蜂蜜街道の未来を守るためにもあの魔物の正体を突き止め、対策を講じる必要があった。
「…ティグどうする?このままリハルトへ戻るのか?」レンが尋ねる。ティグは少し考え込んだ後答えた。
「…いやまだだ。あの魔物について少しでも多くの情報を得る必要がある。もう少しだけ周辺を調べてみよう。」ティグは仲間たちに指示を出す。
「レン!お前はリィナと一緒に周辺の蜂の魔物の巣の状態を確認してくれ。他の者たちは俺と一緒に周辺にあの魔物の痕跡が無いか調査する!何か手がかりが見つかるかもしれない。」「了解。」「分かったわ。」若い冒険者たちもティグの指示に従いそれぞれの役割を果たすために動き始めた。
ティグはレンとリィナが蜂の魔物の巣の調査に向かうのを見届けると、残りの冒険者たちと共に周辺に巨大な魔物の痕跡等が無いか調査を開始した。
森の中を進むにつれてティグはある異変に気がついた。地面に、巨大な爪痕がいくつも残されていたのだ。
「…おいみんな!見てみろ。」ティグは仲間たちを呼び止め地面の爪痕を指差す。若い冒険者たちはティグの指差す方向を見て顔色を変えた。
「…これは…あの魔物の…?」一人の冒険者が恐る恐る尋ねる。ティグは頷いた。
「…ああ。間違いない。奴はここら辺一帯を活動範囲にしているのか…」爪痕の深さはティグたちの想像を遥かに超えていた。
「…こんな深い傷を…一体、どれほどの力で…?」ティグは爪痕の周囲を注意深く観察する。爪痕は蜂の魔物の巣がある方向に向かって続いていた。

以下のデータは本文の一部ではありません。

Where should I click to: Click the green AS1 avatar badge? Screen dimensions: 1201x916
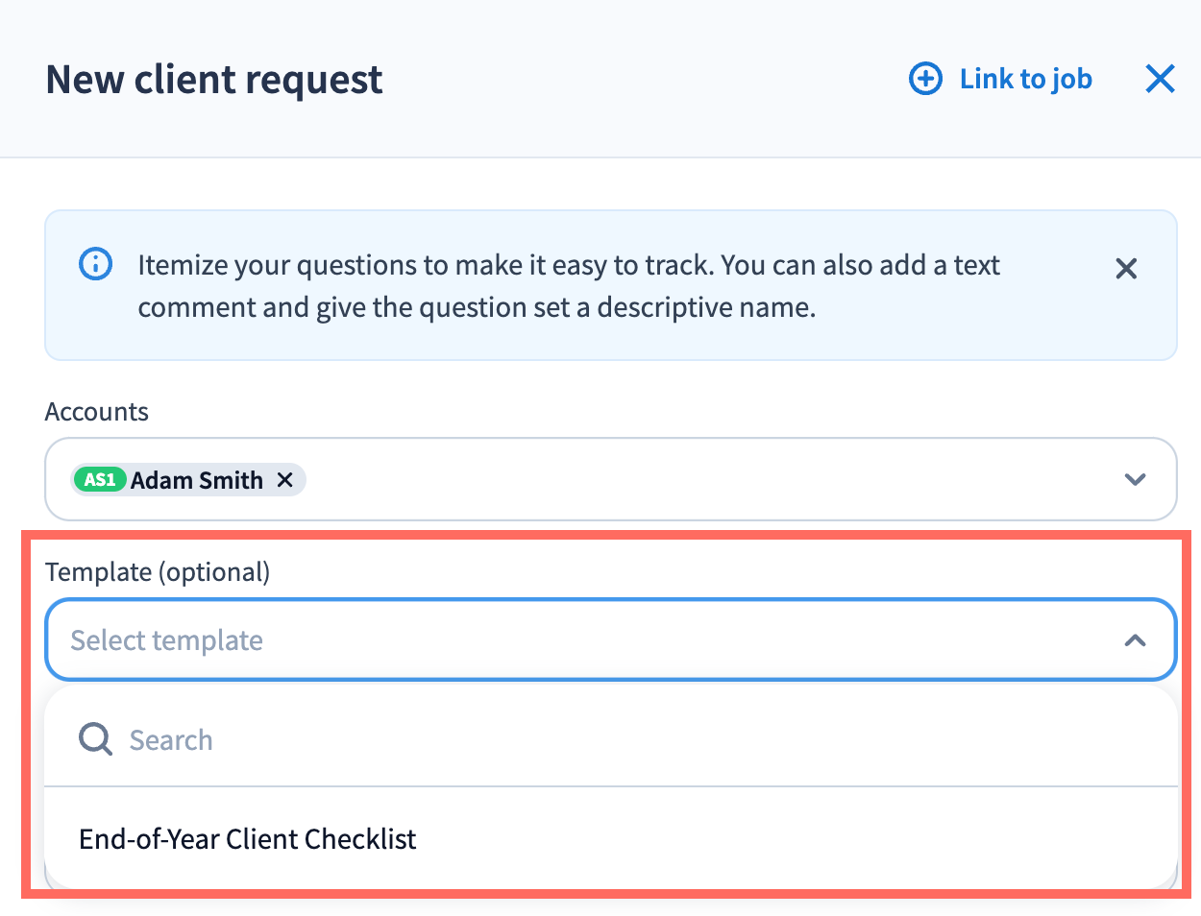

「…奴は蜂の魔物の巣を狙ってこの森を徘徊しているのかもしれない。」ティグはそう呟くと表情を引き締めた。蜂蜜街道の安全を守るためには一刻も早くこの魔物の正体とその目的を突き止めなければならなかった。
しばらくするとレンとリィナが戻ってきた。彼らの表情は険しかった。
「…ティグ、他の蜂の魔物の巣も…いくつか破壊されてた…。」レンが報告する。リィナは言葉を失い俯いていた。
「…そうか…。」ティグは、予想していたこととはいえ厳しい現実を突きつけられた思いだった。

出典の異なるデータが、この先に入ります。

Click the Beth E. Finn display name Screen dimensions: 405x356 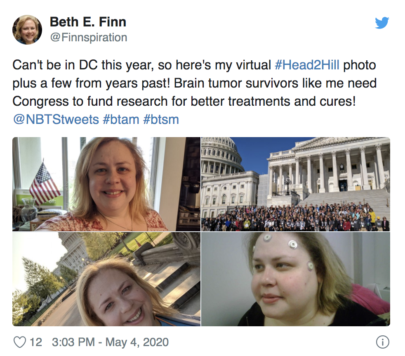pos(88,22)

「…ティグどうする?このまま調査を続けるか?それとも…?」レンがティグの意向を伺う。ティグは周囲の状況、仲間たちの様子、そして自分たちの力量を冷静に判断した。
「…いや今日はここまでだ。これ以上深追いは危険だ。ミツルさんたちにこのことを報告し今後の対策を考えよう。」ティグは決意を固めると仲間たちに指示を出す。
「…よしリハルトへ戻るぞ。周囲に気をつけろ。あの魔物がまだ近くにいるかもしれない。」「…了解。」「…分かったわ。」若い冒険者たちもティグの指示に従い緊張した面持ちでリハルトへと向かう。
森の中を進むにつれてティグは新たな発見をする。行きには気にしていなかったが、森の中に入ると巨大な魔物が通ったと思われる痕跡がいくつも残されていたのだ。倒された木々、引き裂かれた草木、そして深くえぐられた地面……。
「…奴はかなり広範囲を動き回っているようだ…。」ティグはそう呟き不安を募らせる。この魔物の存在は、蜂蜜街道にとって想像以上の脅威となるかもしれない。
リハルトの街が見えてくるとティグは安堵のため息をついた。しかし、それは束の間の安らぎに過ぎなかった。
「…これからが本当の戦いになるのかもしれない…。」ティグは心の中でそう呟きながら蜂蜜街道の未来を守るための新たな戦いが始まろうとしていることを予感していた。